Well, let's take a closer look at the problem. We want to find the value of k that makes the line with parametric equations x = 2 + 3t, y = -2 + 5t, z = k parallel to the plane with equation 4x + 3y – 3z -12 = 0.
To determine if the line is parallel to the plane, we need to check if the direction vector of the line is orthogonal (perpendicular) to the normal vector of the plane.
The direction vector of the line is given by the coefficients of t in the equations: (3, 5, 0).
The normal vector of the plane is the coefficients of x, y, and z in the equation: (4, 3, -3).
Now, if the line is parallel to the plane, then the dot product of the direction vector of the line and the normal vector of the plane should be zero.
Let's calculate the dot product: (3, 5, 0) · (4, 3, -3) = 12 + 15 + 0 - 12 - 9 = 6
Since the dot product is not zero, it means the line is not parallel to the plane for any value of k.
So, in this case, there is no specific value of k that satisfies the condition.
And just like that, the line and the plane could not find a common language to be parallel.
To determine the value of k so that the line with parametric equations x = 2 + 3t, y = -2 + 5t, z = k is parallel to the plane with the equation 4x + 3y – 3z -12 = 0, we need to find the direction vector of the line and the normal vector of the plane. If both vectors are parallel, then the line is parallel to the plane.

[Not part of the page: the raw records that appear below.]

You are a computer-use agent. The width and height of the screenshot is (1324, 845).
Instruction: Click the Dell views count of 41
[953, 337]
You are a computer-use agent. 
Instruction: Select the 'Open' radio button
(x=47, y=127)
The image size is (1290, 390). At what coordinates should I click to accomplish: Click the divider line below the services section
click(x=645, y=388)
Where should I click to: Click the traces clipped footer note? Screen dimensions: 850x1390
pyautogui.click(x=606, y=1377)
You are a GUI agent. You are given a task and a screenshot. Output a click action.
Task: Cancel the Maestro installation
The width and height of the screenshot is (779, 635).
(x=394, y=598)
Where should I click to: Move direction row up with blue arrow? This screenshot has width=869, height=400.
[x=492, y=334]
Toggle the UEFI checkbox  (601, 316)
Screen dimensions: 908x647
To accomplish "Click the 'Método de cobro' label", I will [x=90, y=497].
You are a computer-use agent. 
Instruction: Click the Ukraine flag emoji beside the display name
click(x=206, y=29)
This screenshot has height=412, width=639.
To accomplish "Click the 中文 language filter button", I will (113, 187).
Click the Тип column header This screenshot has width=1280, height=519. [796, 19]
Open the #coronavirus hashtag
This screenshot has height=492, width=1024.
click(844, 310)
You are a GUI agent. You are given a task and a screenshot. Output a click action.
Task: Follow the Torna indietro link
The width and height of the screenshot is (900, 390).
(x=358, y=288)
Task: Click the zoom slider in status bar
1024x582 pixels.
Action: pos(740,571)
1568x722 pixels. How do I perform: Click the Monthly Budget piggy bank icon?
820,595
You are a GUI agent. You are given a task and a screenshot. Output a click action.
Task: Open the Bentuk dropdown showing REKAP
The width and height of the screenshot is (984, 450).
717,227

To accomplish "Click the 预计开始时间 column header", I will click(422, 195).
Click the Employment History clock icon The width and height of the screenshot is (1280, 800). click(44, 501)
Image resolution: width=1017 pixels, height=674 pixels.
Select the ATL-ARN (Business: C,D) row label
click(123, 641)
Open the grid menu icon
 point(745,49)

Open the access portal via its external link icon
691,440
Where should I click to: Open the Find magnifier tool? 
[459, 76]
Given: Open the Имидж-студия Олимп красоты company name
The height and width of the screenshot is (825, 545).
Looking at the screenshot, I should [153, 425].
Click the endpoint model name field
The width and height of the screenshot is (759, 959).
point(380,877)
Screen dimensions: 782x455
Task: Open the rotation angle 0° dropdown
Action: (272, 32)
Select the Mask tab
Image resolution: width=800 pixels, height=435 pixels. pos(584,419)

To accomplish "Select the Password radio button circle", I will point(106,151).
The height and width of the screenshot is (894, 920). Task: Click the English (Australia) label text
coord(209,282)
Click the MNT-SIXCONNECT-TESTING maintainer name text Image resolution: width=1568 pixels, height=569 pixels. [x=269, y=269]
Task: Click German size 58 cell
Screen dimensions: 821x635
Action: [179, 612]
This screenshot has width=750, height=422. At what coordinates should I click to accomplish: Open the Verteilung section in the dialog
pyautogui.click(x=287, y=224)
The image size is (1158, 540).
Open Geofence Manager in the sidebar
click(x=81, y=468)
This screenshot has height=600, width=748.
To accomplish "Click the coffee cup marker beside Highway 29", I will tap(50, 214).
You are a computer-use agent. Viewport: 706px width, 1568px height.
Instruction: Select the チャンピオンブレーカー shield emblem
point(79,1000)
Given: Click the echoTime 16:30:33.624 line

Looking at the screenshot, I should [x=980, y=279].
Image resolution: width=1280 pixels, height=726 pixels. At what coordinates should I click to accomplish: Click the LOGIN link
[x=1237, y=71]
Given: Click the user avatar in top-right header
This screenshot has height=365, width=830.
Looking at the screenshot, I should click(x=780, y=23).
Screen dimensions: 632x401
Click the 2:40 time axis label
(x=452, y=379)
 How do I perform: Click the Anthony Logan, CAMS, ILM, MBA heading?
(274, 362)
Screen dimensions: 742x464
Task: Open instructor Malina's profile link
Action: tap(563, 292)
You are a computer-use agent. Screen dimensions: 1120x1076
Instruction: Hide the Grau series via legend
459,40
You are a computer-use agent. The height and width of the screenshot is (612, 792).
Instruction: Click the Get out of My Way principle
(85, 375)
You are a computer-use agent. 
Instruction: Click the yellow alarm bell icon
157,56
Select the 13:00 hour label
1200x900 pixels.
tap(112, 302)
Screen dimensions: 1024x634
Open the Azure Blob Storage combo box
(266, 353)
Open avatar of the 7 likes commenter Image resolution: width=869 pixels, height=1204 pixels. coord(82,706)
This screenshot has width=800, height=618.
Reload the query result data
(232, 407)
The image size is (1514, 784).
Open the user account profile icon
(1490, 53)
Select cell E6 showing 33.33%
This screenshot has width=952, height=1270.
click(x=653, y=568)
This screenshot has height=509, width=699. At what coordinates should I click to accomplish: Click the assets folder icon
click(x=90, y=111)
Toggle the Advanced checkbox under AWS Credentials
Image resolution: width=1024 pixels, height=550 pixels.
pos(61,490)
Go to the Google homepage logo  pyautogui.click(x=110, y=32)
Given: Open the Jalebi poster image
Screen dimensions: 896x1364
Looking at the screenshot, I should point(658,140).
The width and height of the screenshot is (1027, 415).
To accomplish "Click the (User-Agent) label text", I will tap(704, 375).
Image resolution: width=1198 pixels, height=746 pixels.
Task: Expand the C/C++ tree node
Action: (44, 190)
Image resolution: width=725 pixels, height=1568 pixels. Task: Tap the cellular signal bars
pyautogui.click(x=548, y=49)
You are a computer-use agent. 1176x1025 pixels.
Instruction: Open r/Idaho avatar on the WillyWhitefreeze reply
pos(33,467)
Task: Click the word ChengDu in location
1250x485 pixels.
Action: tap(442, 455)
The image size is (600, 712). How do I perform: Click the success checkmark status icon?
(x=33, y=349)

First, let's find the direction vector of the line. The direction vector of a line can be obtained by taking the coefficients of t in the parametric equations. In this case, the direction vector is (3, 5, 0).
Next, let's find the normal vector of the plane. The normal vector of a plane can be obtained by taking the coefficients of x, y, and z in the equation of the plane. In this case, the normal vector is (4, 3, -3).
To determine if two vectors are parallel, we can check if their scalar triple product is equal to zero. The scalar triple product of two vectors (a, b, c) and (d, e, f) is given by the determinant:
| i j k |
| a b c |
| d e f | = afj + cdi + bke - (aei + cek + dbf)
For our two vectors (3, 5, 0) and (4, 3, -3), the scalar triple product is:
(0)(3)(3) + (0)(4)(-3) + (5)(4)(-3) - (5)(3)(-3) - (0)(4)(5) - (3)(3)(0) = 0 + 0 - 60 + 45 + 0 - 0 = -15
Since the scalar triple product is not equal to zero, the line is not parallel to the plane.
Therefore, there is no value of k that makes the given line parallel to the plane with equation 4x + 3y – 3z -12 = 0.